→ **EXERCISE DATA**:
——————————
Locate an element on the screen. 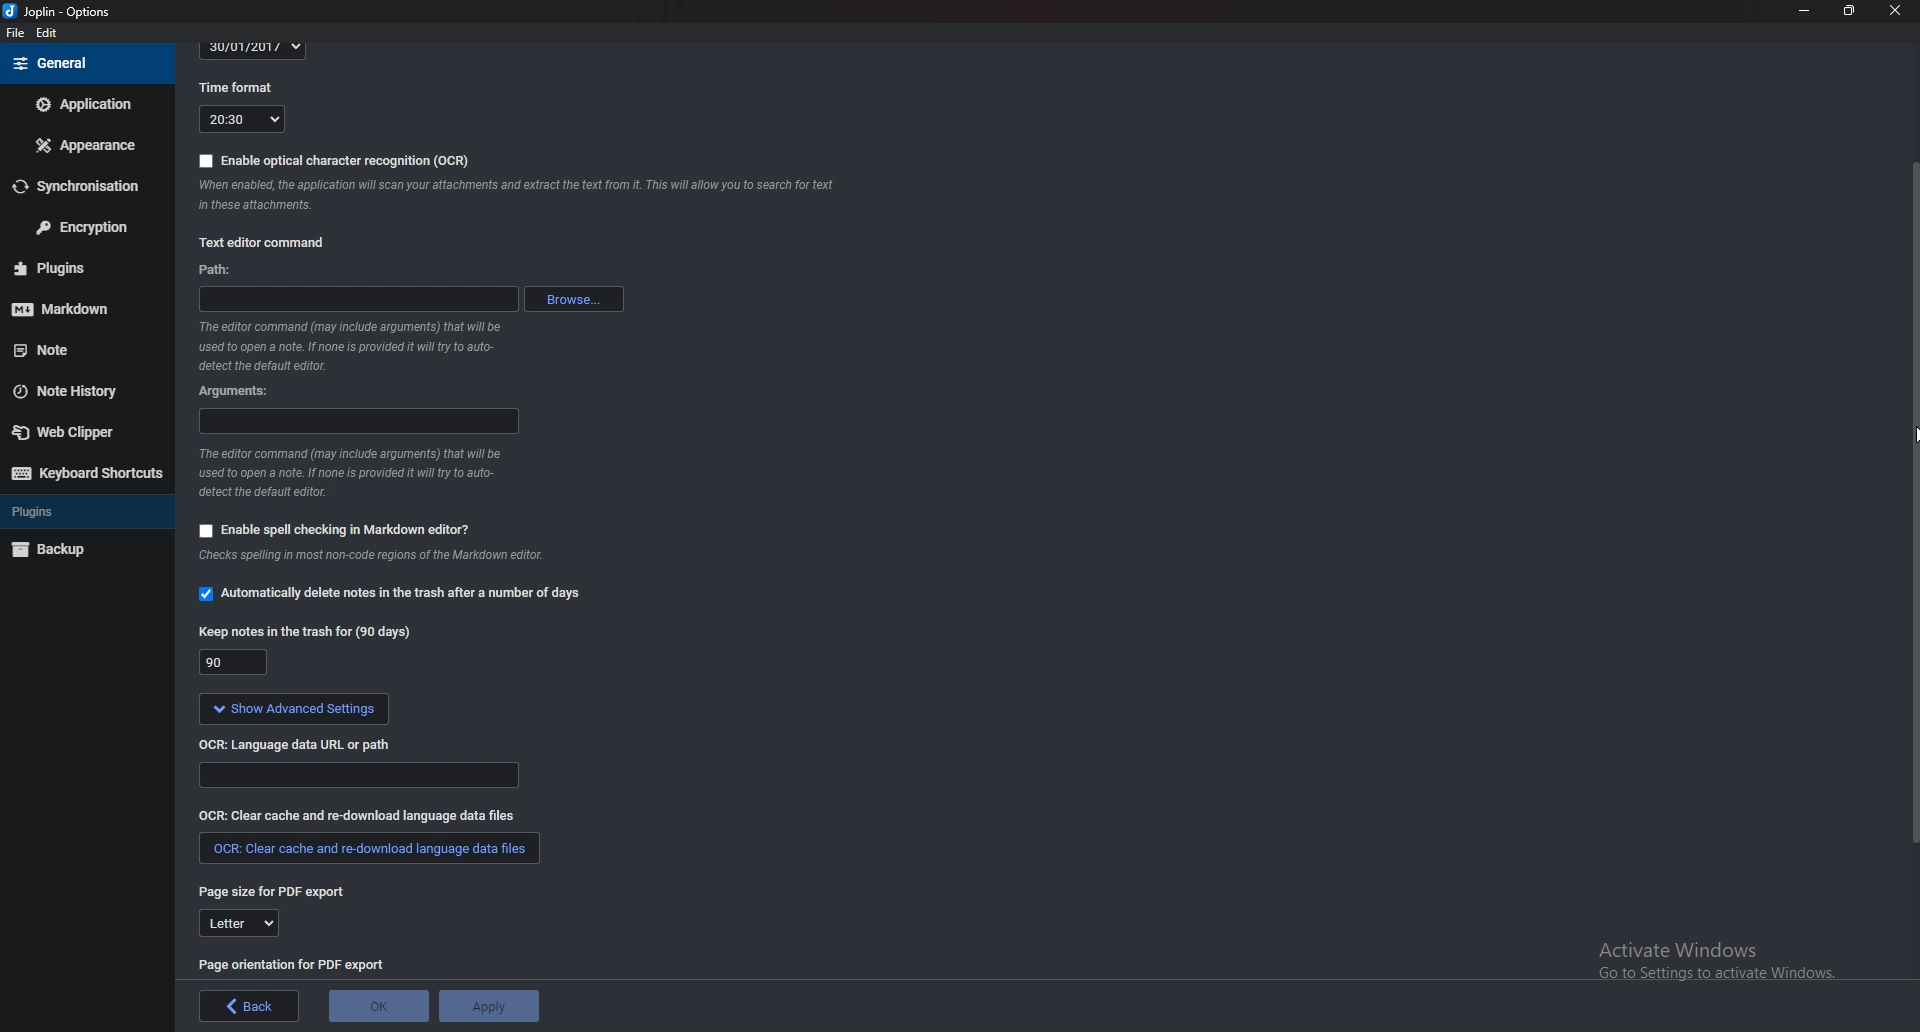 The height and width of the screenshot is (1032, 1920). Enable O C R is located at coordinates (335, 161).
——————————
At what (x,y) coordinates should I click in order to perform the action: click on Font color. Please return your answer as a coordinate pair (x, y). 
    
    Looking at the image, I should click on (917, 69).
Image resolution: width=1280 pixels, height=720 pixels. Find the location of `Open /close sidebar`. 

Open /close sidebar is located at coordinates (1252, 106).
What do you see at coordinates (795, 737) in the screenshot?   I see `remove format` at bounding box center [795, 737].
——————————
Arrange the lines from the one containing "Image resolution: width=1280" up to and including the one containing "What do you" as a Markdown table with the columns Row and Line, numbering each row and omitting blank lines.

| Row | Line |
|---|---|
| 1 | Image resolution: width=1280 pixels, height=720 pixels. Find the location of `Open /close sidebar`.  |
| 2 | Open /close sidebar is located at coordinates (1252, 106). |
| 3 | What do you see at coordinates (795, 737) in the screenshot?   I see `remove format` at bounding box center [795, 737]. |